Section 15 of the act was repealed by section 1 of, and the schedule to, the Statute Law Revision Act 1963, which came into force on 31 July 1963.

Sections 10 and 36 of the act were repealed, and further words in sections 9 and 11 were repealed, by schedule 3 to the Public Works Loans Act 1964. Sections 3, 40, 49 and 56, and the first schedule, together with further words in sections 5 and 9, were repealed by schedule 6 part II to the National Loans Act 1968. Section 15 was repealed by the Statute Law Revision Act 1968. Section 44 was repealed by schedule 3 part I to the Theft Act 1968. Further words in section 33 were repealed by schedule 11 part IV to the Courts Act 1971. Further words in section 41 were repealed by the Statute Law (Repeals) Act 1986. Further words in section 33, and the proviso to section 57, were repealed by the Statute Law (Repeals) Act 2004.

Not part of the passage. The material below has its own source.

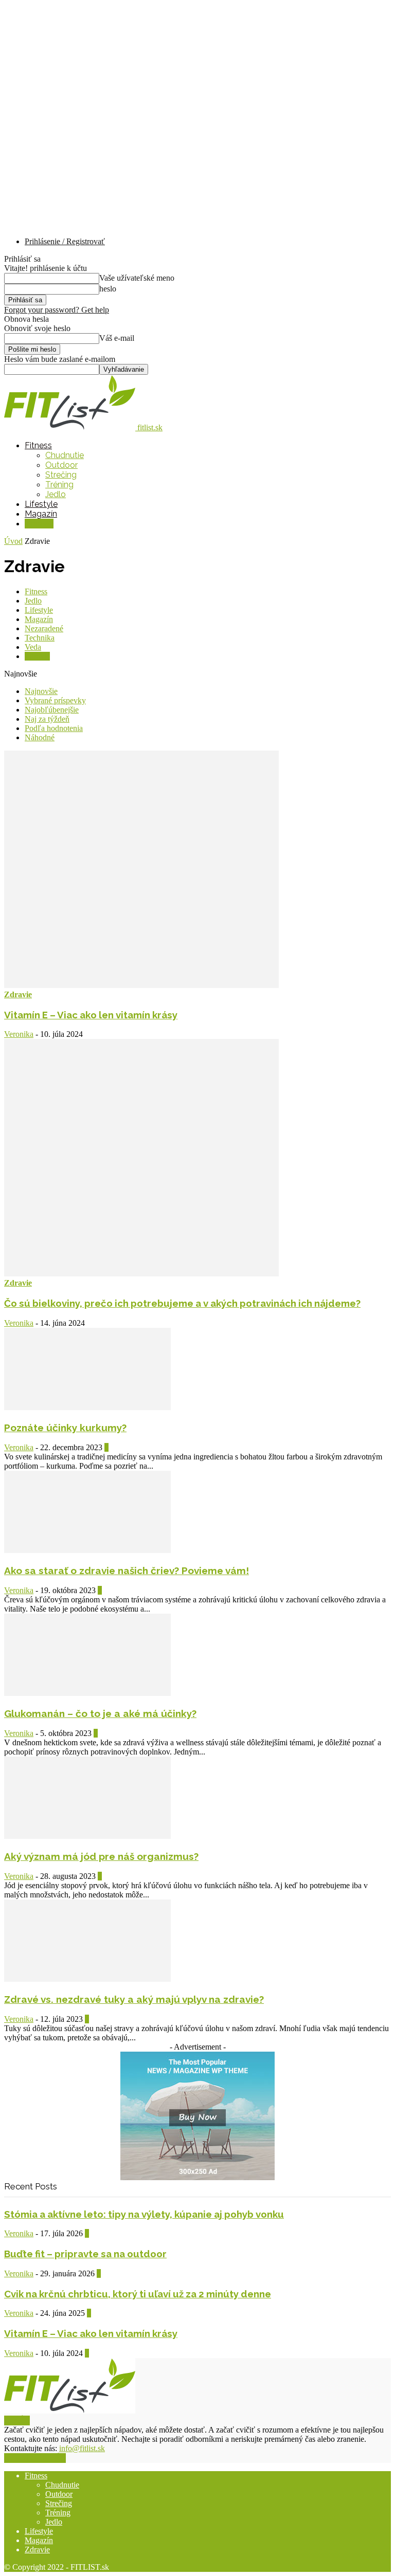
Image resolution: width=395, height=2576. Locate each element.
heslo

Following the abolition of the Public Works Loan Commissioners on 25 February 2020, the Public Bodies (Abolition of Public Works Loan Commissioners) Order 2020 substituted references to the Treasury for references to the Loan Commissioners and the Public Works Loans Secretary throughout the act, and omitted section 4, the second schedule, and other spent provisions relating to the former commissioners and their staff.